With the hours ticking away until Tuesday's primary election, the half-truths, whoppers and statistics apparently conjured from thin air are swirling like tornadoes through the debate about whether to repeal oil tax reform and return to the failed Alaska's Clear and Equitable Share oil tax.

The balloting comes -- thankfully, in the eyes of many -- at the end of arguably the most confusing, bitter and hard-fought ballot contest in state history. More than just a ruckus over numbers, charts and graphs, it has been a donnybrook over a vision for Alaska. The unvarnished truth, unfortunately, bit the dust early in the effort to repeal.

Through it all, through the bumper-sticker malarkey, the chest-pounding, the often comical obfuscations, there was only one immutable truth: Returning to ACES would mean less North Slope oil production. Period.

There inarguably was less oil production in every year the punitive, confiscatory tax was on the books. Every one. If Alaskans return to the flawed levy, that again will become the uncomfortable truth. The more you tax something, after all, the less of it you get and ACES, well, it taxed to the point of being destructive.

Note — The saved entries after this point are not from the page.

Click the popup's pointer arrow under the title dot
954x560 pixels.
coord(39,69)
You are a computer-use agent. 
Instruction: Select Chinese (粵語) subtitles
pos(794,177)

The choice Tuesday, then, is easy. If you believe less oil production is what Alaska needs, vote yes to repeal oil tax reform. If you believe Alaska needs more oil production vote no. Simple.

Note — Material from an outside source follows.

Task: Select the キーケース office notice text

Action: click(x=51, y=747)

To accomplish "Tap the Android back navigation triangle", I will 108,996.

ACES, the darling of those who slept through economics class, depends on sky-high oil prices -- prices unlikely again any time soon, if ever -- to pump money into state coffers. Worse, it handed more than $1 billion a year in tax breaks to the oil industry for capital projects having nothing to do with producing new oil.

The tax was so aggressive -- in the end, even Democrats agreed it should be fixed -- the oil industry invested elsewhere and trans-Alaska oil pipeline throughput dried up by 6 percent annually. State revenues plummeted by hundreds of millions of dollars in recent years and the future was iffy, with one economist suggesting that by 2023, if nothing changed, Alaska would be fiscally kaput.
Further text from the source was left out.